In [1]:
from pyspark.sql import SparkSession

spark = SparkSession.builder\
.appName("assignment 3")\
.getOrCreate()

spark

**Task Set – Intermediate to Advanced PySpark (No DLT)**

**Data Ingestion & Schema Handling**

In [2]:
# 1. Load the CSV using inferred schema.
from google.colab import drive
drive.mount('/content/drive')

df_emp_ts = spark.read.csv('/content/drive/MyDrive/employee_timesheet.csv',header= True,inferSchema=True)
df_emp_ts.show()

------------------------------------------------------------------------

### WHAT IS ASKED:
Pick up the PySpark timesheet notebook after its last line and write the next part.

### DATASET ROWS:
------------------------------------------------------------------------

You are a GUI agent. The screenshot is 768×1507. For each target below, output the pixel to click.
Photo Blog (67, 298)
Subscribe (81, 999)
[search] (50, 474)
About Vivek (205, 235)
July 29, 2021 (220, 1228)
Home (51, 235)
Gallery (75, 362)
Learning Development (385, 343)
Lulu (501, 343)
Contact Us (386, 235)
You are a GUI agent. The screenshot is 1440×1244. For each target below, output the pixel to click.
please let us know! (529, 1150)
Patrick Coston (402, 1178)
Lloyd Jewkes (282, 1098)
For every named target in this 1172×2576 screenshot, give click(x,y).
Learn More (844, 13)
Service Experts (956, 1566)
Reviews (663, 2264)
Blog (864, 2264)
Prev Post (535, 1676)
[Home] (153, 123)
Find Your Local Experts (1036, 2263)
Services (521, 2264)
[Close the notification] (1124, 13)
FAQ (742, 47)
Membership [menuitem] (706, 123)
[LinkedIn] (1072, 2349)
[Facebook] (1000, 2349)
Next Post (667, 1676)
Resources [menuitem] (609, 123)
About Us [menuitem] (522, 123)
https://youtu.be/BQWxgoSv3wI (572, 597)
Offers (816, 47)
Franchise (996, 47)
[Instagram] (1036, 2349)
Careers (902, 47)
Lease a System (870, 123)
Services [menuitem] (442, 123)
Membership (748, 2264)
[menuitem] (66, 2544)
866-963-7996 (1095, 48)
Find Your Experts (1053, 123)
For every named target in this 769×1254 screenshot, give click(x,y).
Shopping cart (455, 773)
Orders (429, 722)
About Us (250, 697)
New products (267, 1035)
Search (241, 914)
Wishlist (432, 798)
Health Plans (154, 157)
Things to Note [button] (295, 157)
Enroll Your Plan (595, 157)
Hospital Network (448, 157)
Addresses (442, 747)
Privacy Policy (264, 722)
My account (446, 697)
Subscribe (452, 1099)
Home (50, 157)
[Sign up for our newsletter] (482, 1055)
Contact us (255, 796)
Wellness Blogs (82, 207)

------------------------------------------------------------------------

### TASK RESPONSE:
Mounted at /content/drive
+----------+-----+----------+-------+---------+----------+---------+------+
|EmployeeID| Name|Department|Project|WorkHours|  WorkDate| Location|  Mode|
+----------+-----+----------+-------+---------+----------+---------+------+
|      E101|Anita|        IT|  Alpha|        8|2024-05-01|Bangalore|Remote|
|      E102|  Raj|        HR|   Beta|        7|2024-05-01|   Mumbai|Onsite|
|      E103| John|   Finance|  Alpha|        5|2024-05-02|    Delhi|Remote|
|      E101|Anita|        IT|  Alpha|        9|2024-05-03|Bangalore|Remote|
|      E104|Meena|        IT|  Gamma|        6|2024-05-03|Hyderabad|Onsite|
|      E102|  Raj|        HR|   Beta|        8|2024-05-04|   Mumbai|Remote|
+----------+-----+----------+-------+---------+----------+---------+------+



In [3]:
# 2. Load the same file with schema explicitly defined.
from pyspark.sql.types import StructType, StructField, StringType, IntegerType, DateType

schema = StructType([
    StructField("EmployeeID", StringType(), True),
    StructField("Name", StringType(), True),
    StructField("Department", StringType(), True),
    StructField("Project", StringType(), True),
    StructField("WorkHours", IntegerType(), True),
    StructField("WorkDate", DateType(), True),
    StructField("Location", StringType(), True),
    StructField("Mode", StringType(), True),
])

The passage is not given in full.